Experimental studies and thermodynamic modeling on vapor-liquid equilibrium of aqueous solutions containing 1-butyl-1-methylpyrrolidinium trifluoromethanesulfonate ionic liquid, (d+)-Galactose, (d-)-Fructose, (d+)-Lactose and sucrose at 298.15 K

Abstract

Vapor-liquid equilibrium for aqueous solutions of 1-butyl-1-methylpyrrolidinium trifluoromethanesulfonate ([bmpl][otf]) + (d+)-galactose, [bmpl][otf] + (d-)-fructose, [bmpl][otf] + (d+)-lactose and [bmpl][otf] + sucrose was investigates at 298.15 K. For this purpose, water activity in these systems was measured using an improved isopiestic method at T = 298.15 K. Osmotic coefficient of ionic liquid and vapor pressure of solutions were calculated from measured water activity data.
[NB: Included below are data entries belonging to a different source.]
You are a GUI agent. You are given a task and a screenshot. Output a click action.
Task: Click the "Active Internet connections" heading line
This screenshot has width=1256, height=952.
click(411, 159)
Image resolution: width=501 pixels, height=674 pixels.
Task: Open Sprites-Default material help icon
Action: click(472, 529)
NRTL, NRF-NRTL, mNRTL, Wilson and TNRF-mNRTL local composition based models were used to correlate the water activity data for binary and ternary aqueous solutions containing ionic liquid and saccharides considered in this work. All of these models predicted satisfactorily water activity data for the systems investigated. Water activity data and vapor pressure decreasing were utilized to highlight the solute-solvent interactions.